The announcement, first delivered in the NDP government’s Nov. 19 throne speech, was confirmed by Premier Wab Kinew at a press conference the same day.
“The bison is our provincial symbol. The legislature is the people’s building,” Kinew said. “And I think that having a bison mother and child on the front of the legislature is a way to invite people down.”
The bison mother and child pair is also meant to acknowledge the history of residential schools and the “bond between parent and child that were harmed in that era,” Kinew said.
It will still be some time before the bison sculpture is complete. Artists must still be commissioned to come up with design ideas, Kinew said.
Once complete, the bison statue will occupy the space once filled by the historic Queen Victoria sculpture. 
The statue was toppled by protesters on Canada Day in 2021 during a demonstration over the deaths of indigenous children at residential schools. Many Canada Day events were either cancelled or scaled back that year, after mass unmarked graves were alleged to have been found at former residential school sites in British Columbia and Saskatchewan. Where excavations have taken place, no burials related to residential schools have yet been found.

The statue was toppled on Canada Day in 2021 in the aftermath of an announcement in May of that year by Kamloops First Nation Tk’emlúps te Secwepemc, saying that ground-penetrating radar had detected the remains of 215 indigenous children buried on the site of a former residential school. The movement that followed saw other statues toppled around the country, as well as many church burnings.
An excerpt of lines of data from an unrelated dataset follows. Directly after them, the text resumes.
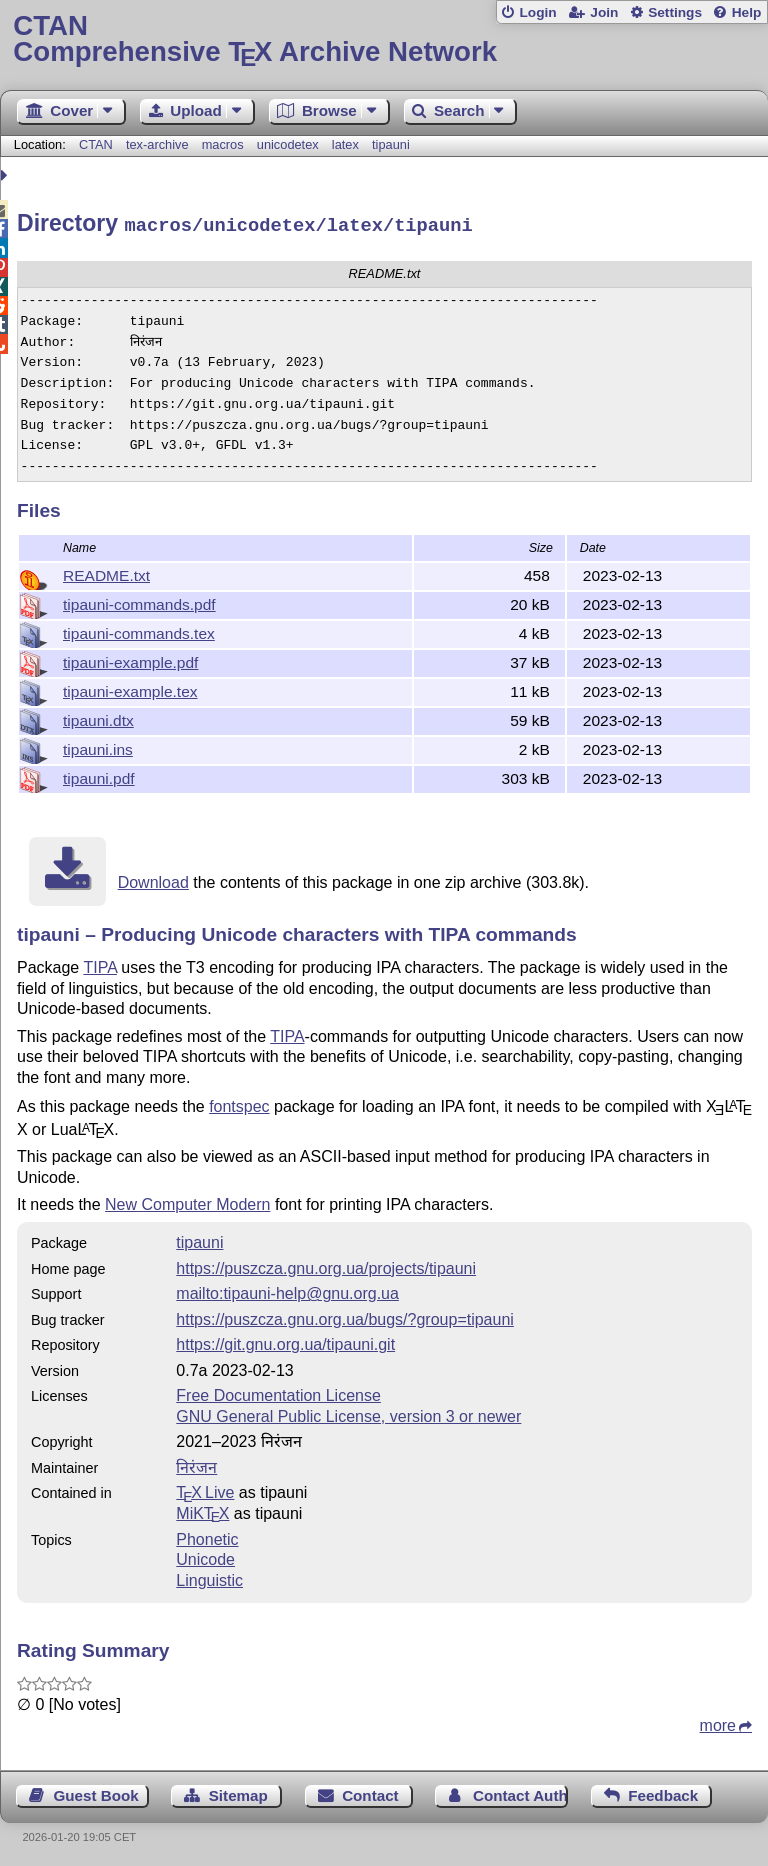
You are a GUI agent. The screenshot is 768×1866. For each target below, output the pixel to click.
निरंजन (196, 1464)
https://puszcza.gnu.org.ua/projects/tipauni (326, 1265)
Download (153, 879)
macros (223, 144)
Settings (675, 12)
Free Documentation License (278, 1392)
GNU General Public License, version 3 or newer (348, 1413)
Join (604, 12)
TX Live (205, 1489)
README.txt (106, 572)
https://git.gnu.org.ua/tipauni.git (285, 1341)
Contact (370, 1792)
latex (345, 144)
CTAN (96, 144)
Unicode (205, 1556)
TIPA (100, 964)
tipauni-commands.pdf (139, 601)
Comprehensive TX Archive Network (383, 39)
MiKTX (202, 1510)
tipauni (391, 144)
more (718, 1722)
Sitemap (238, 1792)
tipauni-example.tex (130, 688)
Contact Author (520, 1792)
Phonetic (207, 1536)
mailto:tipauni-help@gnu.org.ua (287, 1290)
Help (747, 12)
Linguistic (209, 1577)
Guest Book (96, 1792)
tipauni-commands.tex (139, 630)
After bringing the statue to the ground, the protestors lopped off its head and splashed it with red paint. A statue of Queen Elizabeth was also toppled during the rally.
The Queen Victoria statue was deemed to be beyond repair by the former PC government and was never replaced. Kinew suggested the sculpture may still be used in the future.
“I think it’s important that we preserve the statue and what took place in the living memory of our province,” Kinew said.
“There’s questions of protocol, there’s questions about curatorships and caring for the statue. And I want this to be presented in a historically relevant context, which means talk about the statue of the Queen, who she was, and what it represents.”
The government is currently talking to museums to potentially host the defaced statue, but nothing is set in stone, Kinew said. 
“We don’t have a specific landing place for this yet.”